If you want to dispute this, please consider the following string of
statements and tell me which one is false. Just one will suffice.
1. The construction of the reals (ie, a complete ordered field) does
not depend on particular details of one's set theory, only on the fact
that the ZF axioms hold
2. ZF axioms hold for elements of my set T
3. We can construct, in the usual way, the "reals" (ie, a complete
ordered field), in such a way that each "real" is an element of my set
T
4. My set T has countable cardinality
5. THEREFORE, the "reals" (ie, one particular complete ordered field,
namely the one in statement 3) have countable cardinality.
Note that in making the deduction in step 5 we use the lemma "A subset
of a countable set is countable". As some point out, this might take a
little more power than ZF. But this is fine!
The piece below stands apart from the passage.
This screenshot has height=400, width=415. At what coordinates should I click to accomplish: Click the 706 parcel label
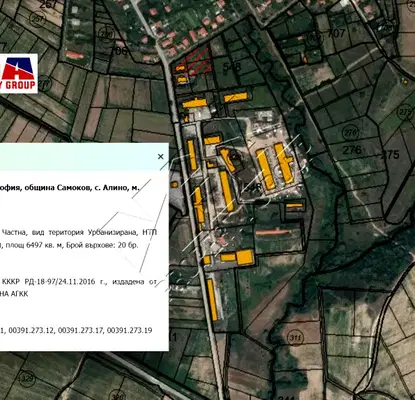[119, 51]
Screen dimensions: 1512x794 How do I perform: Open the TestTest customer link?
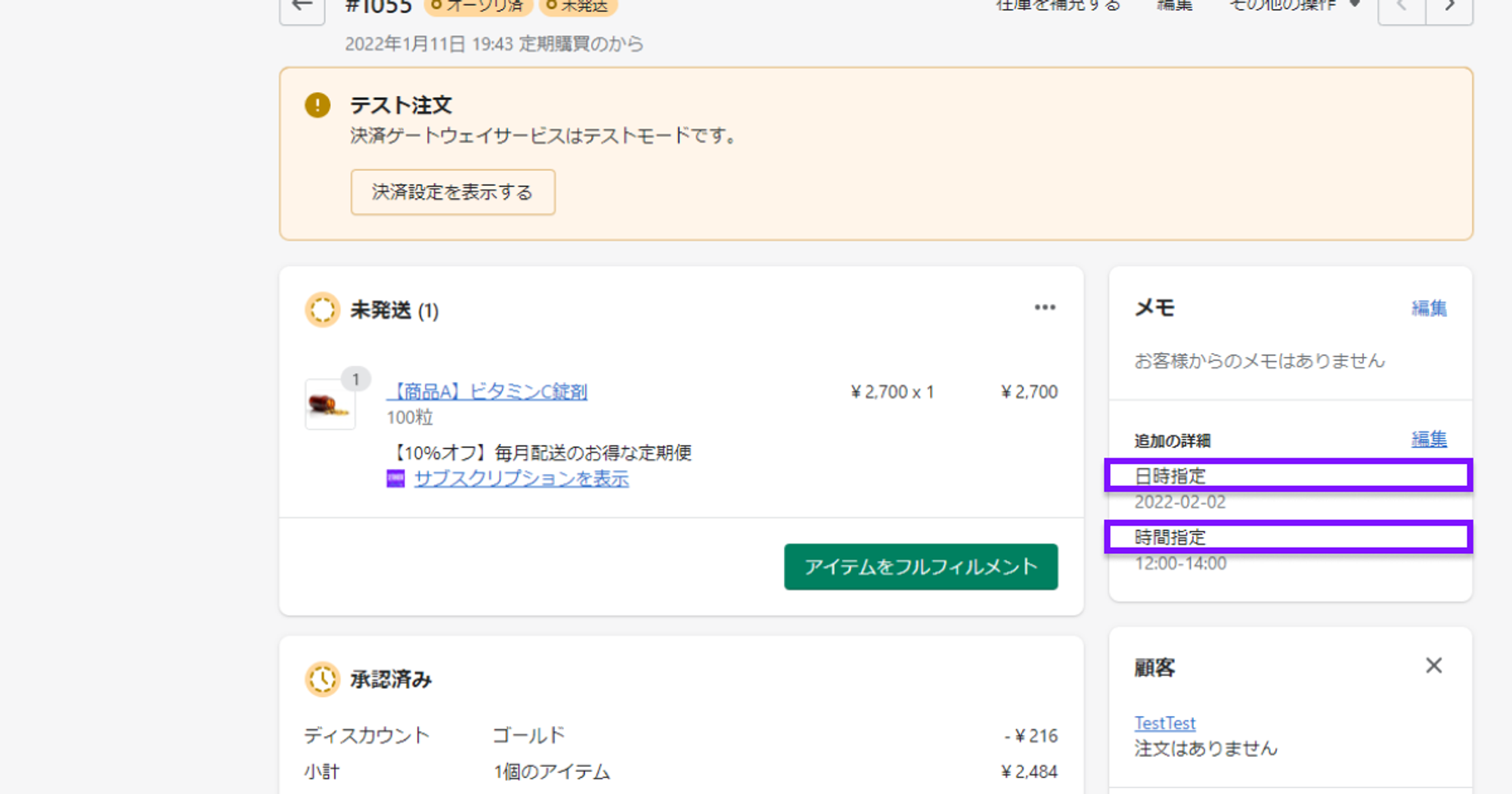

My set T was constructed
in ZFC! The *elements* of my set T may or may not satisfy a choice
axiom. The complete ordered field constructed in statement 3 consists
of elements of T, and each element of T is a set in ZFC, and therefore
in the original ZFC I started out with, the complete ordered field of
statement 3 is a subset of the countable set T, and thus is countable.
The *very most* the evil Cantorians can salvage at this point would be
a statement like, "the assertion that the reals are uncountable, like
the axiom of choice or continuum hypothesis, is an independent
assertion and can't be proved or disproved".
I hope you're having a wonderful day,
Nathan the Great
Age 11 :-)
I think your construction can also be used to show that there are only countably many sets - you don't have to limit yourself to real numbers here. I think that you are trying to get to a proof that ZF or ZFC has a countable model.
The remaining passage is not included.